O2, the Telefónica-owned British mobile operator, Thursday announced plans to rollout 5G service in London and five other U.K. cities this October.
The initial launch is concentrated in select areas of six cities that include Belfast, Cardiff, Edinburgh, London, Slough, and Leeds. O2 will turn on its 5G network in 20 towns and cities by year-end and expand to an additional 30 by next summer.
O2 said its targeting transportation hubs, key business areas and entertainment and sports venues with its 5G deployment. The operator also noted work with the U.K.’s Network Rail and Northumbrian Water group to “help build the 5G economy.”
Samsung’s Galaxy S10 5G is the only current 5G device available for O2 customers, with the Xiaomi Mix 3 5G debuting in August. O2 said additional devices will be rolled out and ready ahead of the October network launch and 5G service will be available to both consumer and business customers. More details on O2’s service plans, handsets and devices will come later this year.
“As we switch on our network across the country, our intelligence-led rollout prioritizes the key areas in towns and cities first – the places where our customers need, and will use, 5G the most. We’re also giving our customers maximum flexibility with our industry-leading custom plans, letting people adopt 5G at a time that’s right for them,” said Mark Evans, CEO of Telefónica U.K., in a release.

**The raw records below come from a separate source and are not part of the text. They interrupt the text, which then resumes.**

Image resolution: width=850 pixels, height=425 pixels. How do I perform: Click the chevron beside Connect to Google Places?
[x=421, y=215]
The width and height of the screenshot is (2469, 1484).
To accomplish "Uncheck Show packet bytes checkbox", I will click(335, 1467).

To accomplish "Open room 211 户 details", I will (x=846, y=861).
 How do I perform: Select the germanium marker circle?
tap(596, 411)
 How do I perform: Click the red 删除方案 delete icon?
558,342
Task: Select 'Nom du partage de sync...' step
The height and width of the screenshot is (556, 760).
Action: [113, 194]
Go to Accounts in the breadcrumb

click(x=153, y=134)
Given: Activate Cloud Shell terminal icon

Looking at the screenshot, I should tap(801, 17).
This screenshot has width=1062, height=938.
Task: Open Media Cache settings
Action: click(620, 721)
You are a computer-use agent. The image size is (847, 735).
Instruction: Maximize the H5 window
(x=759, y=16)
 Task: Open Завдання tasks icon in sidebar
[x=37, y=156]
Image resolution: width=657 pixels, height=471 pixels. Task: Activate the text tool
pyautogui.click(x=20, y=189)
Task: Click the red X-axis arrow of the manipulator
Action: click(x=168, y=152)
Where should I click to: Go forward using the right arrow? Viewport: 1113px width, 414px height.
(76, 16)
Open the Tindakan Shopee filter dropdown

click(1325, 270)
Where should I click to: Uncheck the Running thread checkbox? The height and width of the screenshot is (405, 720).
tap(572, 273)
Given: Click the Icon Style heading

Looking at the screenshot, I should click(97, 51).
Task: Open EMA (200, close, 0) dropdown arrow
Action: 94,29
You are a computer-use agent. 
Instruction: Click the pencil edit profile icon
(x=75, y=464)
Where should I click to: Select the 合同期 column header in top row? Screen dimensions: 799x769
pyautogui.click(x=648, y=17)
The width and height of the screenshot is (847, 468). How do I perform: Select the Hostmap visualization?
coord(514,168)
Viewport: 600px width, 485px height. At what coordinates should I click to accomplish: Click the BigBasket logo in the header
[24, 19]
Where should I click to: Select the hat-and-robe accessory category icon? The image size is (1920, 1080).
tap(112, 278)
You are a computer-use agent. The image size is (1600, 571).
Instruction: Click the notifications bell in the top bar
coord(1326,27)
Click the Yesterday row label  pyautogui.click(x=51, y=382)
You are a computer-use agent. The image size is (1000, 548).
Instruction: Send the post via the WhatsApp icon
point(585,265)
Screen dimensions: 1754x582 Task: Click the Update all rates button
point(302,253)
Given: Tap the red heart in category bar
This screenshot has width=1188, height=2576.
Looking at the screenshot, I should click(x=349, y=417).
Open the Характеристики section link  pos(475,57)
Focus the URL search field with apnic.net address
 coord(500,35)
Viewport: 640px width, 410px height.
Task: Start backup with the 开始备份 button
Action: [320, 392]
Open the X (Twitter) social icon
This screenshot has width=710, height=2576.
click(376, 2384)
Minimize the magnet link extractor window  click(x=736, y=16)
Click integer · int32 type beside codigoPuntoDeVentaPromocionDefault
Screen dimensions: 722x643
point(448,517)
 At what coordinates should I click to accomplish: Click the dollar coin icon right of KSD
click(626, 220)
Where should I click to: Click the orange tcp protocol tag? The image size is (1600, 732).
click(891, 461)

In its announcement, O2 emphasized that it’s still committed to upgrading its 4G network across the country. The operator cited a survey from YouGov that found only 11% of U.K. consumers believe operators should prioritize 5G rollouts, while 31% want improved 4G to be more of a priority.
BT-owned U.K. mobile operator EE launched commercial 5G service in late May, while competitor Vodafone’s 5G network went live in London and six other cities in early July.
Yesterday, O2 announced it has extended its existing network sharing agreement with Vodafone to help speed up and reduce the cost of rolling out 5G.
According to O2, the arrangement includes sharing 5G equipment, such as radio equipment, on joint sites across the U.K.
The companies also agreed to more 5G network autonomy on about 2,700 (representing 16%) of their combined cell sites across 23 cities in the U.K. At these sites Vodafone and O2 will share physical elements, like the tower, but will each install their own radio equipment, fiber backhaul connection, and power supply.
O2 said it gives both parties more flexibility to meet customer needs and to deploy future network technologies.
“This agreement will enable us to roll-out 5G faster and more efficiently, benefiting customers while delivering value for our business,” said Evans in the announcement. “It also importantly allows us to utilize the spectrum we acquired in the last auction very effectively.”
O2 won 40 MHz of spectrum in the 3.4 GHz band at the UK’s 5G spectrum auction last year, spending EUR 318 million ($354 million).